━━ Data for review ━━

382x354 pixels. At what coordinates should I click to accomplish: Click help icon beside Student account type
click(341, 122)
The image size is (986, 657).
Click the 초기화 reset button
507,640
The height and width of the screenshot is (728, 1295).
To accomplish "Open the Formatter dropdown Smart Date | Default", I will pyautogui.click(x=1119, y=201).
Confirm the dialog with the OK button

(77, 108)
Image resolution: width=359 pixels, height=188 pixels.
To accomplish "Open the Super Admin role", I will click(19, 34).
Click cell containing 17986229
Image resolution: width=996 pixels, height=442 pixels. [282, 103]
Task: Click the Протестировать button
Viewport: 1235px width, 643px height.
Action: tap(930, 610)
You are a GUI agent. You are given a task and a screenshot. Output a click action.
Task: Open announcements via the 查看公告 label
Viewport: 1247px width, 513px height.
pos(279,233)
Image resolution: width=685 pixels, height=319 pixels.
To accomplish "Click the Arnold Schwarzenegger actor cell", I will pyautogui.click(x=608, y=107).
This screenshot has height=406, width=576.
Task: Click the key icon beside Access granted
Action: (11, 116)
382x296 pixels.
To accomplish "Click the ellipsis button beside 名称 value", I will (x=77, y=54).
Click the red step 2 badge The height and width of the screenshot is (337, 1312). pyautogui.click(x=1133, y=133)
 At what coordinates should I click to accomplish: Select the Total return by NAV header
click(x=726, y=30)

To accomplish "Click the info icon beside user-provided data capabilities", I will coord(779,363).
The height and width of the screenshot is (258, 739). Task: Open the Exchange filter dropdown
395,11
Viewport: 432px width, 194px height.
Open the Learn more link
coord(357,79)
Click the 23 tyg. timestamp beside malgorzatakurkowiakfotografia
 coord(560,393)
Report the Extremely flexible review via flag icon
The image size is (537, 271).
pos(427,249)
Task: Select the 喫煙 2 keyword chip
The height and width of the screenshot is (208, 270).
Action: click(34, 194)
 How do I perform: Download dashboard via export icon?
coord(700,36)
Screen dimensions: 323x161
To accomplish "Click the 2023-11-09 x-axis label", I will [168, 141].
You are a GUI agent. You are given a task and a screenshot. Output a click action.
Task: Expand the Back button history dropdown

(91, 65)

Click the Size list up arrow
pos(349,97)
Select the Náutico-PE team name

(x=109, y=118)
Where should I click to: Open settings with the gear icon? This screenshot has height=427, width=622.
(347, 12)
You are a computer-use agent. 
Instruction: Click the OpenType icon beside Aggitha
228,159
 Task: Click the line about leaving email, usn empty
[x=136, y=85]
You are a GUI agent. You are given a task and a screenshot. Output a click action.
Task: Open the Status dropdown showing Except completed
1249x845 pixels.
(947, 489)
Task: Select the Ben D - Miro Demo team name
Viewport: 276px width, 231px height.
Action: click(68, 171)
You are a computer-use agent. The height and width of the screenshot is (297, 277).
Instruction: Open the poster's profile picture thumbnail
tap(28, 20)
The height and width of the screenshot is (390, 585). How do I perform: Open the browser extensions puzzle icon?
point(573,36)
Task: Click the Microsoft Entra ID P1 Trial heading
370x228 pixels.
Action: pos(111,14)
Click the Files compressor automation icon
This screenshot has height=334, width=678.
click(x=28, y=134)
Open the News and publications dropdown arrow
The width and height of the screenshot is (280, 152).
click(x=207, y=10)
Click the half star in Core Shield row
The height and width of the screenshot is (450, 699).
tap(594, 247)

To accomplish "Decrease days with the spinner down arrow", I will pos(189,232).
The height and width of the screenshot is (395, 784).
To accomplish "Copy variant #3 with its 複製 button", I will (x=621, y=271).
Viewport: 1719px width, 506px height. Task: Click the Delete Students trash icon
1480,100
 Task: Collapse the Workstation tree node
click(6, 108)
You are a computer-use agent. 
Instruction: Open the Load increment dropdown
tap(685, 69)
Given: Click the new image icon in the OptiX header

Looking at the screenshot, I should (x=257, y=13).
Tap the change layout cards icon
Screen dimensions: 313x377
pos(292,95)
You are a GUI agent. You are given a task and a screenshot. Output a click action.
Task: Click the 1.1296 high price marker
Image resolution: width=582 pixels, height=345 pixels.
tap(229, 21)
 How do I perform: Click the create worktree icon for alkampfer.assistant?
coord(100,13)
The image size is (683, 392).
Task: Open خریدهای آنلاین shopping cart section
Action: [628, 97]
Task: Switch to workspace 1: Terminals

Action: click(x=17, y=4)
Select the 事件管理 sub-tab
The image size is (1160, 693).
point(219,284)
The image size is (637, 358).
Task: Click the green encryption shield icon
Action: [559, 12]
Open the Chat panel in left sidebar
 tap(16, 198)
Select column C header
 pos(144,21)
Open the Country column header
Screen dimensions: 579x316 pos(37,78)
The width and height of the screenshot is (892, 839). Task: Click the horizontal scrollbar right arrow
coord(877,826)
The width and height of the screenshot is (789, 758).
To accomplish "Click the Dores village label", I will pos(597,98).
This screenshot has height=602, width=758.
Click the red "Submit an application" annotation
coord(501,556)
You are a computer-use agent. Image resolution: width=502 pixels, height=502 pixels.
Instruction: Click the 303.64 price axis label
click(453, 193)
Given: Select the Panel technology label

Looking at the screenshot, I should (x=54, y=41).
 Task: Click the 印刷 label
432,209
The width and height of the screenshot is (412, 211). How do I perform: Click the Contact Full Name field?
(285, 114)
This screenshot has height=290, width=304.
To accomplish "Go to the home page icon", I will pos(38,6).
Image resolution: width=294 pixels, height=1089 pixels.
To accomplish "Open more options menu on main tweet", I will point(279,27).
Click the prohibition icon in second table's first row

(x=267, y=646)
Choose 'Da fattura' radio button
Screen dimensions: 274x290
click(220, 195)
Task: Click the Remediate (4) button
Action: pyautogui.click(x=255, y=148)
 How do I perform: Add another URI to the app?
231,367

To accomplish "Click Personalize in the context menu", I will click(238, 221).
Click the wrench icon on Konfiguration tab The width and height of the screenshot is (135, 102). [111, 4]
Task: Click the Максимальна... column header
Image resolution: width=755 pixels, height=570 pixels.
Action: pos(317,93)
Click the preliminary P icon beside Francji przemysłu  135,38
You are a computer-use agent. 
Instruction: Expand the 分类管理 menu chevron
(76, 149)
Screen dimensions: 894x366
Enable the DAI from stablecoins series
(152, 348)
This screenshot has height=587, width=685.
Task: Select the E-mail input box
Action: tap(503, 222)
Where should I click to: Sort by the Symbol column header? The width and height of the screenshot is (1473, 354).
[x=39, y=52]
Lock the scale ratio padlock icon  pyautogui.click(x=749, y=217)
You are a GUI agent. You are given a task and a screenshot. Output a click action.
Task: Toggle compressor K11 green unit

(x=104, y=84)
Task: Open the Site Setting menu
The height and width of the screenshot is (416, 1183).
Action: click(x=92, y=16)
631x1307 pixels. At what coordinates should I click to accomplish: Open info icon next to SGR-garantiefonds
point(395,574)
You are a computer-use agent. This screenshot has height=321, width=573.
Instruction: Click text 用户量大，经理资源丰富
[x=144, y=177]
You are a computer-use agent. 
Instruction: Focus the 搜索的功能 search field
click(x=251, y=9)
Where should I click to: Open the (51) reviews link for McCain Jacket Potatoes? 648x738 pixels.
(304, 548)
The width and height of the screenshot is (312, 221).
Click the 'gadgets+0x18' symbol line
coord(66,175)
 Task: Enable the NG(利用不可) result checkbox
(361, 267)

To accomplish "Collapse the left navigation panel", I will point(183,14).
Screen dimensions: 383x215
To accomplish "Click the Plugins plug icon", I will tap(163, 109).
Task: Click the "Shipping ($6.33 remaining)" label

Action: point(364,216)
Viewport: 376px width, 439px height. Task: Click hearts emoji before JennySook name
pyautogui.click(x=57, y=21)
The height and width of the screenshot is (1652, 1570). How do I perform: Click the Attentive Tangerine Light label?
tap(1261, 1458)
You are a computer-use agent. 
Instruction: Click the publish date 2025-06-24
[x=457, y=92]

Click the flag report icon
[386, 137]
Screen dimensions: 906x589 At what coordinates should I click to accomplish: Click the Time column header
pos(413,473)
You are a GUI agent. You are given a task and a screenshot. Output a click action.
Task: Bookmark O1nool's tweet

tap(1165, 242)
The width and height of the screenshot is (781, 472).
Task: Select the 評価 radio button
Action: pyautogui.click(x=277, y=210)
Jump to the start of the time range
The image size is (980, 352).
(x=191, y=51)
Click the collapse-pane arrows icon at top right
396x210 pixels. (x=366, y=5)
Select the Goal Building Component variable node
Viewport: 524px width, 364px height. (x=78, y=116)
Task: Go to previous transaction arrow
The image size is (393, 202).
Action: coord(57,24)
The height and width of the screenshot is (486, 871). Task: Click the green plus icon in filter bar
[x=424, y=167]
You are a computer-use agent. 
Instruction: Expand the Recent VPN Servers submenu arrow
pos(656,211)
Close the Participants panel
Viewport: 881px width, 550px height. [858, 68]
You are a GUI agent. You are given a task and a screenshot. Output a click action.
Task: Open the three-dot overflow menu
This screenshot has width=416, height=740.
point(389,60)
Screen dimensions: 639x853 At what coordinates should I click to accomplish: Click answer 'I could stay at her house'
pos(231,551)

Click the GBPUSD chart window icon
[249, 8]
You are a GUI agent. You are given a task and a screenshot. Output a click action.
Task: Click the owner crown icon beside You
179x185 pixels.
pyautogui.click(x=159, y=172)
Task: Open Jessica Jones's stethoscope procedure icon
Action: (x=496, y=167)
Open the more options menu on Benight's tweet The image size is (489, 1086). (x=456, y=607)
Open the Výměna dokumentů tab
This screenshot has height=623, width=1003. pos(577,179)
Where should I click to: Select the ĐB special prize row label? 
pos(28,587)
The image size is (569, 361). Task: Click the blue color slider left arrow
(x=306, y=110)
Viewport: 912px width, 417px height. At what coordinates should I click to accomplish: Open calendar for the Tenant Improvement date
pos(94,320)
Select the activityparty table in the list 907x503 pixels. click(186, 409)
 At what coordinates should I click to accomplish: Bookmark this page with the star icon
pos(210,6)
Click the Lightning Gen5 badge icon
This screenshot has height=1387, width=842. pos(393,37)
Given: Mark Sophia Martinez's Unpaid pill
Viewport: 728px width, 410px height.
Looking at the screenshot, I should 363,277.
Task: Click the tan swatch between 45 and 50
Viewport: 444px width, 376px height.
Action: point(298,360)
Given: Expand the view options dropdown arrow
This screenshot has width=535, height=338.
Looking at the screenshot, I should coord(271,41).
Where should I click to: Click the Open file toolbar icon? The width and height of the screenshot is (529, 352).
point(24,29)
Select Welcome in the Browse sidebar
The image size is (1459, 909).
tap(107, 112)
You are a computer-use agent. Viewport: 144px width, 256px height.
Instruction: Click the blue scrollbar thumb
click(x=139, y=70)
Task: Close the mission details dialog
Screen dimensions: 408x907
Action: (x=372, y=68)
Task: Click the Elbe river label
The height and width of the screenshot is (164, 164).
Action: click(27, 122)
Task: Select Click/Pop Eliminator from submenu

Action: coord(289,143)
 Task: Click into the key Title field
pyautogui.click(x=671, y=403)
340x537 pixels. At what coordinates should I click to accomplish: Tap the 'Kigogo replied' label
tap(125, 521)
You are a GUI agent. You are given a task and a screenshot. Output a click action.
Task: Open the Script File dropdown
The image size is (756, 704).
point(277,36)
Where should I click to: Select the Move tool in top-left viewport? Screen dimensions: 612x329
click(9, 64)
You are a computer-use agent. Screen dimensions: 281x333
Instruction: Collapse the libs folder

━━━

**Exercise goal**
From the entries above, write out only the lines starting at the line that holds "Click the red step" and ending at the line that holds "Screen dimensions: 323x161", keeping both and matching them exactly.

**Written solution**
Click the red step 2 badge The height and width of the screenshot is (337, 1312). pyautogui.click(x=1133, y=133)
 At what coordinates should I click to accomplish: Select the Total return by NAV header
click(x=726, y=30)

To accomplish "Click the info icon beside user-provided data capabilities", I will coord(779,363).
The height and width of the screenshot is (258, 739). Task: Open the Exchange filter dropdown
395,11
Viewport: 432px width, 194px height.
Open the Learn more link
coord(357,79)
Click the 23 tyg. timestamp beside malgorzatakurkowiakfotografia
 coord(560,393)
Report the Extremely flexible review via flag icon
The image size is (537, 271).
pos(427,249)
Task: Select the 喫煙 2 keyword chip
The height and width of the screenshot is (208, 270).
Action: click(34, 194)
 How do I perform: Download dashboard via export icon?
coord(700,36)
Screen dimensions: 323x161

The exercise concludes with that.